この「会社設立freee」を使うと、定款認証の印紙代4万円がかからず、5千円の手数料だけで済むため、印実費(印鑑代を除く)を含めた設立費用は、187,000円から207,000円となり、最も安く会社を設立することができることになります。

 

下記は、freeeの公式サイトでの料金の比較表です。

とても安く見えますが、資本金が100万円未満にして行政手続費用を最安にしており、会社の印鑑代は含まれていませんので、ご注意ください。

 

freeeの会社設立料金表

(1)キャンペーンを利用すると、0.5万円が無料になります。

(2)紙定款の印紙代4万円が発生します。

freee公式サイトより引用

 

会社設立freeeについては、

会社設立は司法書士、税理士、行政書士に頼むべきか?freeeは?」でも解説しています。

会社設立費用は経費にできるのか?

会社を設立するためにかかる費用は、会社ができる前にかかったものなので、会社の経費に出来ないのではないか?と心配する方もいますが、会社の設立費用も含め、会社を立ち上げるための準備費用であれば、会社の設立後に会社の経費として取り込むことができます。

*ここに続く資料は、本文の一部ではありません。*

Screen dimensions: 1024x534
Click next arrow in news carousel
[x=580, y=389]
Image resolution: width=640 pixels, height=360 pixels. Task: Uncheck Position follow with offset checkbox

会社設立前の経費は、個人で立て替えておいて、会社が設立した後に会社に精算してもらうという流れになります。

この場合、請求書や領収書の宛名は個人名でもいいので、必ず取っておいてください。

資金の都合上、資本金として用意していたお金の中から会社の設立費用や準備費用を使うケースもあると思いますが、会社設立時の資本金は、個人名義の銀行口座に振り込んで、その資本金の入金が記載されているページの通帳コピーを証拠として法務局に提出することになります。

この資本金の払い込みをする前に、お金を使ってしまうと、予定していた資本金で会社設立をすることができないという事態にもなりかねないので、資金に余裕がない場合は、注意しましょう。

 

まとめ

会社設立にかかる費用は、freeeなどのクラウドシステムを利用して、自分でやる場合が最安値です。会社の印鑑代と合わせると約20万円ほどで済みますが、自分で手続きをやる必要があるので、時間や知識がない人だと少し難しいかもしれません。

司法書士、行政書士、税理士などの専門家に依頼する場合は、会社の印鑑代を合わせて25万円から30万円くらいになります。

また、税理士によっては、報酬(手数料)0円というところもあるので、もっと費用を抑えられる可能性はありますが、ほとんどのケースで会社設立とその後の顧問契約が紐付きになっているので、0円税理士に会社設立を依頼する場合は、その後の顧問契約もすることになるため、税理士との相性などの見極めも大切です。